*REQUIREMENT 1:* In the article on reopening churches, on what date were New York churches ordered to close?
*REQUIREMENT 2:* Reproduce word for word the section of the article on reopening churches that begins with the words containing "When churches are" and ends with "number of people.".

*SELECTED PASSAGE:*
□ □ □

When churches are able to open back up, the Rev. Guy Childs will don gloves and a mask before he gives communion to parishioners and no one will drink from the chalice.
“Mass will be carried on,” he said, “but it’s going to look different for quite a while.”
Childs, known in his parish as Father Tony at St. Michael the Archangel Church in South Glens Falls, has been giving his Catholic sermons virtually since New York churches were ordered to close March 22 due to the coronavirus pandemic.
Gov. Andrew Cuomo announced on Wednesday that religious gathering of up to 10 people could take place with strict social distancing, but the full reopening of churches is in the governor’s Phase 4 plan, which at the earliest could start July 1.
Childs said the Albany Diocese hasn’t given the go-ahead for its churches to open back up, even with a limited number of people.
Childs called the announcement not a green light but more of a pale yellow light.
When the church is allowed to fully open, Mass will definitely look different from what it once was.
“I’m not sure how quickly everybody is going to come back all at once,” Childs said. “Some people still might be a little skittish.”
Face masks will have to be worn. The church won’t be able to distribute any paper products or a hand-held missalettes, books or Bibles.
Holy Communion is essential to the Mass, but the shared cup will not be offered.
This information is current as of May 20, 2020 and includes information from more than 70 communities served by Lee newspapers. Please check directly with the place of worship for any change in status or services prior to attending or tuning in.
“The priest will still do it, because he has to,” Childs said, “but it might not come back for the people for several months, maybe even into the fall or winter.”
And seating is a challenge.
“The pews, themselves, are relatively close to each other front to back,” he said. “It’s easy enough to space people out left and right by six feet. It’s less easy to do so moving backwards because the pews are very proximate to the next one. That’s something we have to work on.”
There will also need to be strong and workable protocols for sanitizing and disinfecting the church between Masses.

□ □ □

*DATA FOR REVIEW:*
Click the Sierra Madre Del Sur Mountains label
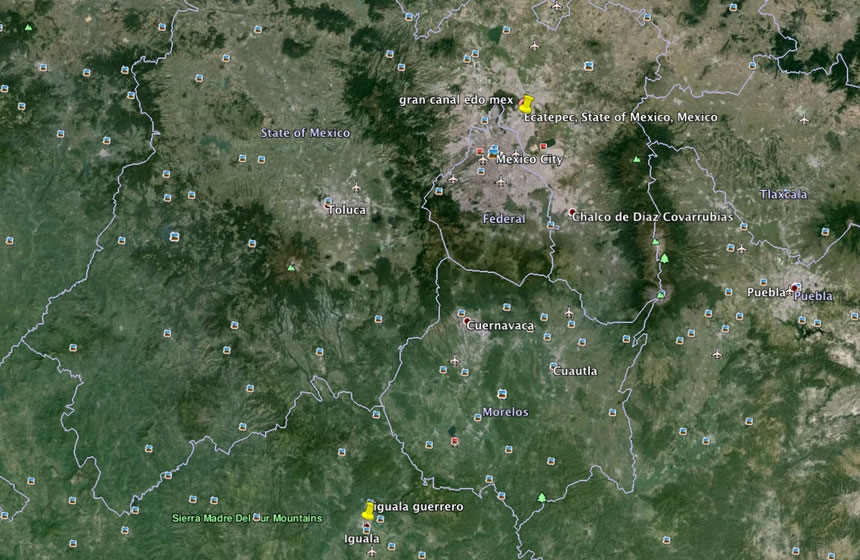 click(x=246, y=518)
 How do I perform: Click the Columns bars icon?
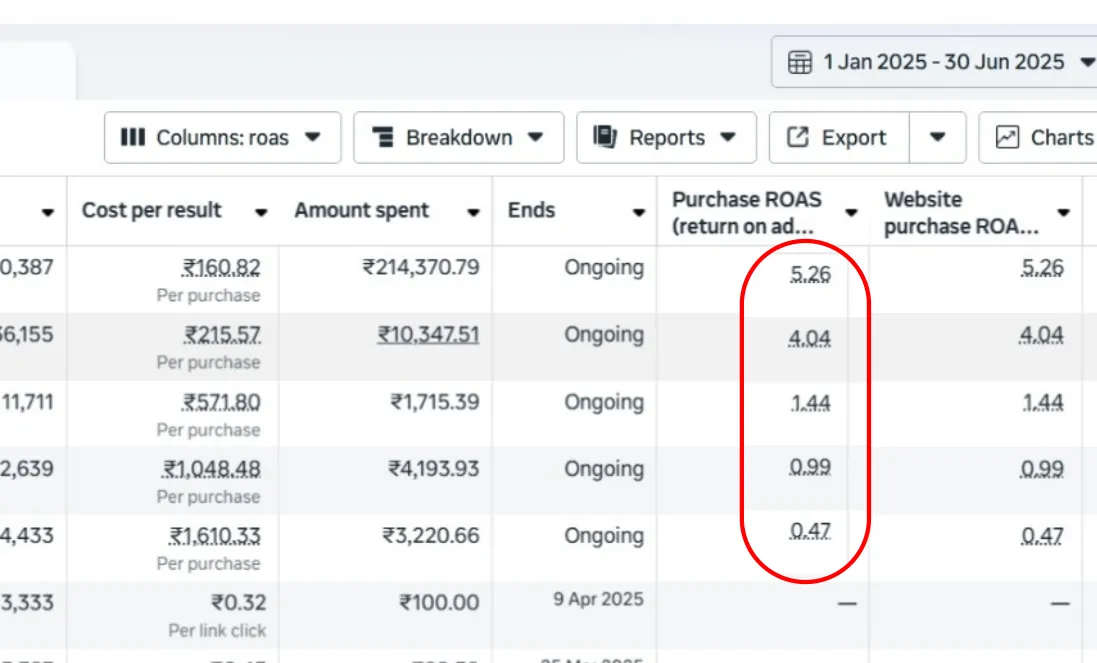point(132,137)
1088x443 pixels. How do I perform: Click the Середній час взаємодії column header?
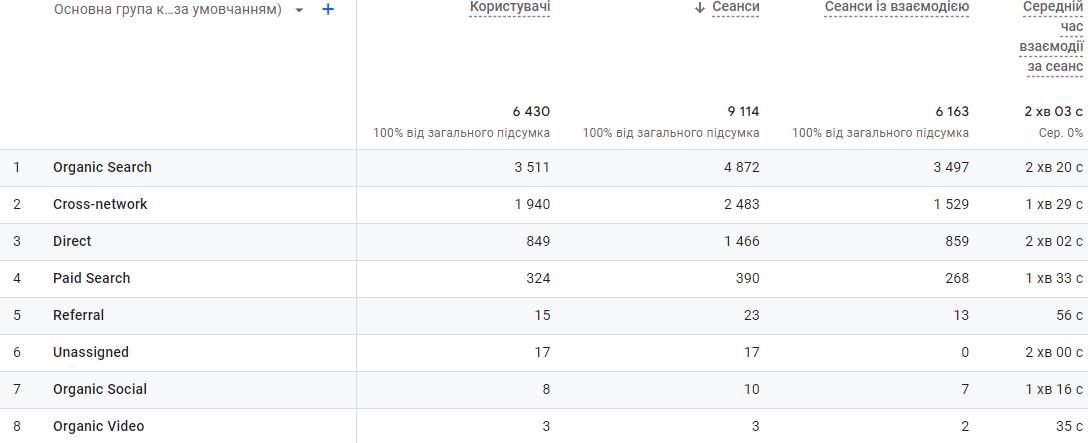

□ □ □

*EXERCISE OUTPUT 1:* March 22

*EXERCISE OUTPUT 2:*
When churches are able to open back up, the Rev. Guy Childs will don gloves and a mask before he gives communion to parishioners and no one will drink from the chalice.
“Mass will be carried on,” he said, “but it’s going to look different for quite a while.”
Childs, known in his parish as Father Tony at St. Michael the Archangel Church in South Glens Falls, has been giving his Catholic sermons virtually since New York churches were ordered to close March 22 due to the coronavirus pandemic.
Gov. Andrew Cuomo announced on Wednesday that religious gathering of up to 10 people could take place with strict social distancing, but the full reopening of churches is in the governor’s Phase 4 plan, which at the earliest could start July 1.
Childs said the Albany Diocese hasn’t given the go-ahead for its churches to open back up, even with a limited number of people.